L’histoire de Wolfenstein: The New Order est solide et sait habillement jonger entre les clichés qu’elles utilisent et ce ton sérieux. C’est un équilibre qui est délicat à trouver mais les équipes de MachineGames ont su parfaitement relever le défi. Le scénario du titre ne rentrera certainement pas au panthéon des meilleurs scenarii de jeux vidéo, mais il a le mérite d’avoir trouvé cet équilibre. Je mettrai peut-être un petit bémol à la fin du jeu que je trouve un peu expédié, ce qui est assez dommage. Néanmoins, cette conclusion laisse présager un second épisode qu’on espère, si suite si il y a, tout aussi plaisant.
Direction artistique et technique solide
Avant de terminer cette critique, il me faut parler de la direction artistique du jeu que j’ai trouvé particulièrement maîtrisée. The New Order offre un style rétro-futuriste. L’histoire prend place dans le passé, cependant la technologie est beaucoup plus évoluée sur certains points. Il s’agit de l’alliance du visuel rétro et de technologies futuristes. Et même ces technologies futuristes ont un look assez rétro. Ces éléments sont assez « grossiers », anguleux, bien loin d’un style épuré et tout en courbes que l’on peut voir dans beaucoup d’œuvres de science-fiction moderne. J’ai eu le sentiment d’être en face d’une technologie avancée mais encore grossière, comme si elle n’avait pas encore été affinée. Ce style correspond parfaitement à l’identité du jeu et démarque ce Wolfenstein de ces prédécesseurs.

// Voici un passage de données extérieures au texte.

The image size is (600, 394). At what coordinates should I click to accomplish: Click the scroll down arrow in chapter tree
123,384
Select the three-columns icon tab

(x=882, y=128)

La partie graphique est également très solide puisqu’elle utilise le moteur Id Tech 5, déjà employé sur Rage. Le jeu n’appartient pas à proprement parler à la nouvelle génération, puisqu’il est disponible sur toutes les machines (sauf la Wii U…), mais la version PlayStation 4 offre un confort graphique certain qui est rarement mis en défaut. Je regrette un léger retard d’affichage des textures, mais ce petit soucis technique est assez rare sur l’ensemble du jeu.
La bande-son n’est également pas en reste. Très orientée métal, celle-ci colle parfaitement au jeu et s’autorise même quelques morceaux de guitare acoustique eu milieu de ces accords « métalleux ». Mais là où Wolfenstein fait le plus plaisir c’est quand il réinterprète certains grands morceaux de l’histoire de la musique comme House of the Rising Sun, du groupe Animals. Les bruitages et les doublages sont de qualité, mention spéciale pour la version française qui n’a pas à rougir face à la version originale.
Wolfenstein: The New Order est certainement ma plus belle surprise de l’année. Le jeu a su chercher dans le passé les éléments qui lui permettent de rendre hommage au genre que la série a elle-même popularisé. Classique avec un grand C dans ses mécaniques de jeu, mais disposant d’une identité qui lui est propre, le titre de MachineGames réussit à imposer son style et son rythme. Bien que le scénario ne soit pas d’une grande originalité, sa mise en scène et sa narration renforcent le sentiment que le jeu a été réalisé par une équipe de passionnés. Bethesda et MachineGames ont remis la série sur le devant de la scène d’une bien belle manière et j’espère maintenant l’annonce officielle d’une suite.